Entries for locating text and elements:
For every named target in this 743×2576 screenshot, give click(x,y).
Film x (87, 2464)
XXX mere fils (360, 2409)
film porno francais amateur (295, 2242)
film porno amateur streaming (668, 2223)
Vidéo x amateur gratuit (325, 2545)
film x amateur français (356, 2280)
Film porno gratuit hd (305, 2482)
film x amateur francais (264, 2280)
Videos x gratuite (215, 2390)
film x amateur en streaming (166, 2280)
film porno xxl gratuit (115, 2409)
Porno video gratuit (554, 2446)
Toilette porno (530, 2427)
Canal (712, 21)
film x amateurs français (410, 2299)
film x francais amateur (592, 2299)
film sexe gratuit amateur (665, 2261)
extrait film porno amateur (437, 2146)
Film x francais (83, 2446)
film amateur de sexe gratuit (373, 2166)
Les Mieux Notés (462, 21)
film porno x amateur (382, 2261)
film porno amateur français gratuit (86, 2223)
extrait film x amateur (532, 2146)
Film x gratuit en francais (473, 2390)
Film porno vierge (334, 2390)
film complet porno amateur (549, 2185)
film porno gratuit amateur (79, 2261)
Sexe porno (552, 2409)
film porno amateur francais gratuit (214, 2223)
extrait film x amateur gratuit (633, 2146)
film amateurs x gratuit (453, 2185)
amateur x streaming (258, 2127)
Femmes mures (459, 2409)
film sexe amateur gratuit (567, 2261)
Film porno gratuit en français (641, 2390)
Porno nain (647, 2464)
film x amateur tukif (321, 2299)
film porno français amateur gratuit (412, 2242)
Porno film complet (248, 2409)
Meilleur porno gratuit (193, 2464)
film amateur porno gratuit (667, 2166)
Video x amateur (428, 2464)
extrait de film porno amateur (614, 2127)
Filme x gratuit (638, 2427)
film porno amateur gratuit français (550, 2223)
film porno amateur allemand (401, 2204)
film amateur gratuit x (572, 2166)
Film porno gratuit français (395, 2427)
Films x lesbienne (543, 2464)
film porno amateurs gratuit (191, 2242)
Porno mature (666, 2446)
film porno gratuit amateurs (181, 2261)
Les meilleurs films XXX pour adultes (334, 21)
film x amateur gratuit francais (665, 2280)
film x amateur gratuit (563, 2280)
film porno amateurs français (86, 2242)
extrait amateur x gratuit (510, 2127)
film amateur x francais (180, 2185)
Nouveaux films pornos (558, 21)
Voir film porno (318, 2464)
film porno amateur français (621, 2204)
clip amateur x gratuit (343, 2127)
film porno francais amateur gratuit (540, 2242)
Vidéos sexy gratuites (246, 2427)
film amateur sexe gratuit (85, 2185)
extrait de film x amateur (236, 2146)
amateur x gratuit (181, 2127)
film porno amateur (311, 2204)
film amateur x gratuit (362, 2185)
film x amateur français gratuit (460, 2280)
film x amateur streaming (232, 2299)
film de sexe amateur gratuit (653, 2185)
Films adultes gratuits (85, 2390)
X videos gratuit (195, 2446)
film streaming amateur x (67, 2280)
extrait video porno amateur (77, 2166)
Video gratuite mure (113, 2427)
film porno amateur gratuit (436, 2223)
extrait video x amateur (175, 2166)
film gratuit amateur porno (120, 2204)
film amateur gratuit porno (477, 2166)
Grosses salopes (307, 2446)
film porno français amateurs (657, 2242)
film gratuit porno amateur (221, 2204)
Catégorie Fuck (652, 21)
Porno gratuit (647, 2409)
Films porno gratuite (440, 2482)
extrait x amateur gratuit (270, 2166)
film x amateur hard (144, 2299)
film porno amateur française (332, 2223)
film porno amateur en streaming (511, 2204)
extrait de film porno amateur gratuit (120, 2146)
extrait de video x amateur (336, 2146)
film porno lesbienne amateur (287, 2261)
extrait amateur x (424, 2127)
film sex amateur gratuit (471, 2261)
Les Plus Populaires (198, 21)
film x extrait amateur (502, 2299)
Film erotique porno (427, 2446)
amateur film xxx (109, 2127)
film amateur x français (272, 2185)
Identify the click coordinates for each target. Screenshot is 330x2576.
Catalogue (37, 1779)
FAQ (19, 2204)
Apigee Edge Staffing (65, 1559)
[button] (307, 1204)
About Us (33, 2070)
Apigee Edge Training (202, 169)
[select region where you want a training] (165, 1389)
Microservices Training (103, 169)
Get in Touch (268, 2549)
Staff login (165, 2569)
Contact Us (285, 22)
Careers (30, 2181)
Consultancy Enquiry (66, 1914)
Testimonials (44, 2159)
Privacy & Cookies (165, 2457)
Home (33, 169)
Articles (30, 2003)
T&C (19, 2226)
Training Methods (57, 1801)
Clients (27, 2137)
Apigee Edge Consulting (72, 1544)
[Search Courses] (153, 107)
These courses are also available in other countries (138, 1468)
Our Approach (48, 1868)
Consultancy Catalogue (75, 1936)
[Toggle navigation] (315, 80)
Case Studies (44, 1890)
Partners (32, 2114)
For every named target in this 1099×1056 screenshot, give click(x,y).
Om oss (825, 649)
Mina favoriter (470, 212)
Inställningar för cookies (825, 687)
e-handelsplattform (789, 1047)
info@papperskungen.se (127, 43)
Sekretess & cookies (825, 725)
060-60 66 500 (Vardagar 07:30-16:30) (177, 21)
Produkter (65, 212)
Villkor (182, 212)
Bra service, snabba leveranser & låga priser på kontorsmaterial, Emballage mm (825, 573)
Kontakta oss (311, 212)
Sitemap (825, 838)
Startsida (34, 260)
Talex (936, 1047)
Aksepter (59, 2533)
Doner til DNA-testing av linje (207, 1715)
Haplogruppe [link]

> **Stated exercise**
Can you repeat the stretch of lines from "info@papperskungen.se (127, 43)" through "Sitemap (825, 838)", swapping "Kontakta oss" for "Kontakta kundtjänst" and leaving everything else unchanged?

> **Final answer**
info@papperskungen.se (127, 43)
Sekretess & cookies (825, 725)
060-60 66 500 (Vardagar 07:30-16:30) (177, 21)
Produkter (65, 212)
Villkor (182, 212)
Bra service, snabba leveranser & låga priser på kontorsmaterial, Emballage mm (825, 573)
Kontakta kundtjänst (311, 212)
Sitemap (825, 838)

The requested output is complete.